A hundred years ago, two teams of explorers set out to be the first people ever to reach the South Pole. The race between Roald Amundsen of Norway and Robert Falcon Scott of Britain became the stuff of triumph, tragedy, and legend. (See rare pictures of Scott's expedition.)
Today, another Antarctic drama is underway that has a similar daring and intensity—but very different stakes.
Three unprecedented, major expeditions are underway to drill deep through the ice covering the continent and, researchers hope, penetrate three subglacial lakes not even known to exist until recently.

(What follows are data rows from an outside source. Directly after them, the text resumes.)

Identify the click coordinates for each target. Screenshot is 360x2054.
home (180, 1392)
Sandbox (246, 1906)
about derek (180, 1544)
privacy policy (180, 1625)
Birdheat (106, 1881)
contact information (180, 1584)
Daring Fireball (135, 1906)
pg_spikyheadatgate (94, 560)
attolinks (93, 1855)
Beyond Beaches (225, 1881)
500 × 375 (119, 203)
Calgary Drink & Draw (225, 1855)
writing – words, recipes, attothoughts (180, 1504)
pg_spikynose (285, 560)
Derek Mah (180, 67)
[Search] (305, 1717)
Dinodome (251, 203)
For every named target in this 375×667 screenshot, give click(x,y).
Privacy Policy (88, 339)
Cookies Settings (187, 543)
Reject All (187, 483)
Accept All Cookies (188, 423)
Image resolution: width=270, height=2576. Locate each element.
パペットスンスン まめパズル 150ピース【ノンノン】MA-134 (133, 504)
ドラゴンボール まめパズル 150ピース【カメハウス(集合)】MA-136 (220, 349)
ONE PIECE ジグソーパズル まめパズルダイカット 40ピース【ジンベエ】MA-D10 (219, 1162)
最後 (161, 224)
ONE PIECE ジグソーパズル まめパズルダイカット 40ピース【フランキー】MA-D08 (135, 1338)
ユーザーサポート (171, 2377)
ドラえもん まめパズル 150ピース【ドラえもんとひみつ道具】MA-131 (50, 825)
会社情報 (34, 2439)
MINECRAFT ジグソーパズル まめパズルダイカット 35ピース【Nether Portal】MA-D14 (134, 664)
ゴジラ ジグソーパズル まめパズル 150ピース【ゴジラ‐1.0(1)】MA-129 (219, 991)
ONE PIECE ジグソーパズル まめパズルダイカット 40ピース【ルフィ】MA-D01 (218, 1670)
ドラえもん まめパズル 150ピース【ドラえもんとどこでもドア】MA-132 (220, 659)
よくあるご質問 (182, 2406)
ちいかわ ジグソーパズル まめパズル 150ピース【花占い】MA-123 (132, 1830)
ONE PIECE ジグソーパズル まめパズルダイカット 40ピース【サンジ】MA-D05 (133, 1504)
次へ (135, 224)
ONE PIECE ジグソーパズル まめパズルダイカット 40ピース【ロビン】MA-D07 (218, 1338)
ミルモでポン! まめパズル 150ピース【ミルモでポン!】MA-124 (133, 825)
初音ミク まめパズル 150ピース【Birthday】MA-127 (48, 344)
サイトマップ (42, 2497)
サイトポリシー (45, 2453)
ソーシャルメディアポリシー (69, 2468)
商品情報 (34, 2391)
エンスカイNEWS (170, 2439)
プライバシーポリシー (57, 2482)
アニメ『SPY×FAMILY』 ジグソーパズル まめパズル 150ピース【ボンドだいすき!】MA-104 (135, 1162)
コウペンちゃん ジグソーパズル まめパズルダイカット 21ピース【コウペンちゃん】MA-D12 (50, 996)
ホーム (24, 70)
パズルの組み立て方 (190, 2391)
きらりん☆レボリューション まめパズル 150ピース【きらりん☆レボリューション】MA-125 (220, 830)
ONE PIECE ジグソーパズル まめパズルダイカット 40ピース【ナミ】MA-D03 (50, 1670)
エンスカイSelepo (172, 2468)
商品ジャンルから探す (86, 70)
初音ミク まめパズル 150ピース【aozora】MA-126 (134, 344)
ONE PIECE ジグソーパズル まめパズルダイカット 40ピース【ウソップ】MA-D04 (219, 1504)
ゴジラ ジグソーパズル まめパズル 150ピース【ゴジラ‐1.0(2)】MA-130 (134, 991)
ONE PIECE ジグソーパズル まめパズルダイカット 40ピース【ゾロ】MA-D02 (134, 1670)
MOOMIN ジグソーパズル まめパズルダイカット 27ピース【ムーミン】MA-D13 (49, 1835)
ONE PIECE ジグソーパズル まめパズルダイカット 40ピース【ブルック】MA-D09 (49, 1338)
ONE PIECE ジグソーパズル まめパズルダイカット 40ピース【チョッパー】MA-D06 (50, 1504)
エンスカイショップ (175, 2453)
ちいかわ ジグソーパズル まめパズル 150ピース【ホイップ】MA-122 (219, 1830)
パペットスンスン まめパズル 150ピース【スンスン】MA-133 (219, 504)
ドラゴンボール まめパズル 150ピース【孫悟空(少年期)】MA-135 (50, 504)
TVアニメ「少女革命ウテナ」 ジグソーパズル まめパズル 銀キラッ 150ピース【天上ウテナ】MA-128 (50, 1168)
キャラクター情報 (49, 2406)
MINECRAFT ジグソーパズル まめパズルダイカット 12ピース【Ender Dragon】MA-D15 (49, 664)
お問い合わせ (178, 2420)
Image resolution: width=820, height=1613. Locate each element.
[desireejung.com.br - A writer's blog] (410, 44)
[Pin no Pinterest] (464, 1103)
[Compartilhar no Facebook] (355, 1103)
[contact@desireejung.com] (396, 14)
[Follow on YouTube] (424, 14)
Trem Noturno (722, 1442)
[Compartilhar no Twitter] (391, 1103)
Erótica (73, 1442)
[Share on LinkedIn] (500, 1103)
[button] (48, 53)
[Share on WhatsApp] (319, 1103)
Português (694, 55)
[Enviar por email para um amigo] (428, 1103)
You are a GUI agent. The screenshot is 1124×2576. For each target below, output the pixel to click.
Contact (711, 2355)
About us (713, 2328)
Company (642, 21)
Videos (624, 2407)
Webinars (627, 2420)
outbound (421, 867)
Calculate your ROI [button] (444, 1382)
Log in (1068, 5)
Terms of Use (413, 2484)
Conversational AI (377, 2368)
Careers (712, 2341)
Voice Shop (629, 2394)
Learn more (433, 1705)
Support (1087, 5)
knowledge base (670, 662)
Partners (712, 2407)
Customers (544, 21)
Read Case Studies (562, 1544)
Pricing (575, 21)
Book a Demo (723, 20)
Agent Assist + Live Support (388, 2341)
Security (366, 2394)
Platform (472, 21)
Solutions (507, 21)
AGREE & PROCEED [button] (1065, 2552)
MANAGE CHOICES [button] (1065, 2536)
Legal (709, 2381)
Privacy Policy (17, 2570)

The three players—Russia, Britain, and the United States—are all on the ice now and are in varying stages of their preparations. The first drilling was attempted last week by the British team at Lake Ellsworth, but mechanical problems soon cropped up in the unforgiving Antarctic cold, putting a temporary hold on their work.
The key scientific goal of the missions: to discover and identify living organisms in Antarctica's dark, pristine, and hidden recesses. (See "Antarctica May Contain 'Oasis of Life.'")
Scientists believe the lakes may well be home to the kind of "extreme" life that could eke out an existence on other planets or moons of our solar system, so finding them on Earth could help significantly in the search for life elsewhere.
Lakes and rivers are buried beneath Antarctica's thick ice (enlarge).
Illustration courtesy Zina Deretsky, NSF
While astrobiology—the search for life beyond Earth—is a prime mover in the push into subglacial lakes, so too is the need to better understand the ice sheet that covers the vast continent and holds much of the world's water. If the ice sheet begins to melt due to global warming, the consequences—such as global sea level rise—could be catastrophic.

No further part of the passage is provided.